We firstly engineered 8e-SpRY with high editing activities by replacing the adenine deaminase domain of ABEmax-SpRY with TadA-8e, then four 8e-SpRY variants were developed by introducing mutations or Cas-embedding strategy. Among them, CE-8e-SpRY, generated by inserting TadA-8e into the tolerant site of SpRY-Cas9, induced a little higher editing activities than 8e-SpRY; V106W-SpRY, engineered by installing V106W mutation in deaminase domain, mediated a little lower editing activities relative to 8e-SpRY; while the other two 8e-SpRY variants exhibited significantly reduced editing activities in comparison to 8e-SpRY. Further analysis revealed that three 8e-SpRY variants with comparable activities displayed higher editing activities at sites with NRN (R refers to A or G) than with NYN (Y refers to C or T) PAMs, in line with SpRY nuclease; moreover, 8e-SpRY variants performed efficient editing in a wider activity window (positions 3-10) than conventional ABEs (positions 4-7), enabling a wider range of nucleotides editable.

We next compared the off-target effects among developed SpRY-ABEs. In terms of RNA off-target effects, CE-8e-SpRY induced the lowest off-target editing at transcriptome level; when it concerns to sgRNA-dependent DNA off-targets, CE-8e-SpRY exhibited lower editing activities than 8e-SpRY; as to the sgRNA-independent DNA off-targets, CE-8e-SpRY only generated a little higher unguided DNA editing than SpRY-Cas9 nuclease. Therefore, CE-8e-SpRY was considered as the best SpRY-derived ABE with high on-target but low off-target editing activities.

Then, CE-8e-SpRY was adopted to edit the disease-relevant mutations in cells. Results suggested CE-8e-SpRY could induce efficient editing at sites which were outside the activity windows of conventional ABEs, moreover, specific editing requirements, like precise editing, or editing with the highest efficiency or specificity, could be achieved through sgRNA optimization.

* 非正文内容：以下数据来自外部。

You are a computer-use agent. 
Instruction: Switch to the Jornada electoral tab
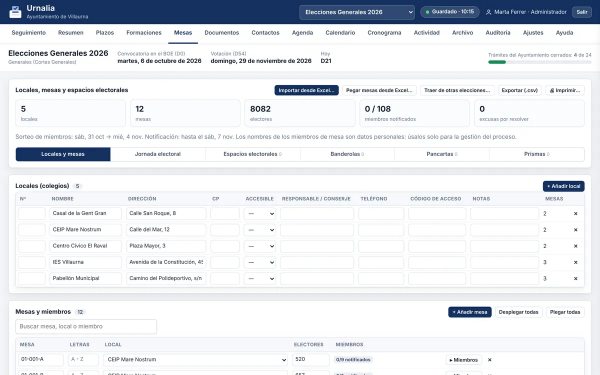158,154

Finally, to enable efficient editing in vivo, we optimized the dual AAV delivery system of CE-8e-SpRY (Split-CE) and found Split573-CE displayed higher editing activities. Besides, the promotor of Split573-CE was also optimized to improve the tissue specificity and P3 promotor might have a better liver specificity for Split-CE.

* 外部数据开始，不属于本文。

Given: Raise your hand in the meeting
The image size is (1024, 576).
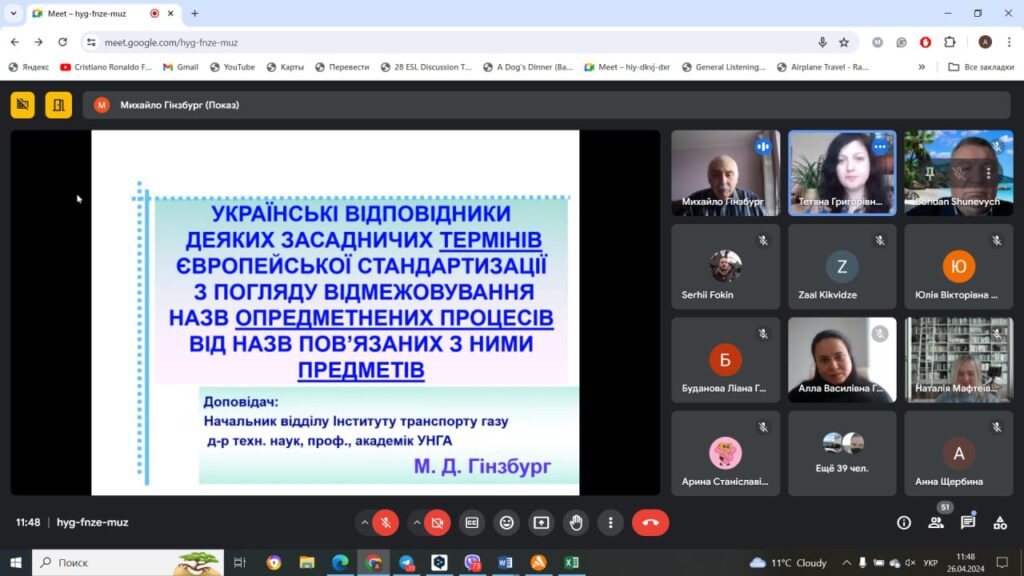Looking at the screenshot, I should [x=575, y=522].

In summary, we developed a new SpRY-ABE with high on-target but low off-target editing activities, named CE-8e-SpRY. CE-8e-SpRY could expand the editing scope of adenine base editing tools and meet different requirements raised by target genome editing. Moreover, our optimized AAV-P3-CE-8e-SpRY system laid the foundation for efficient somatic editing in liver.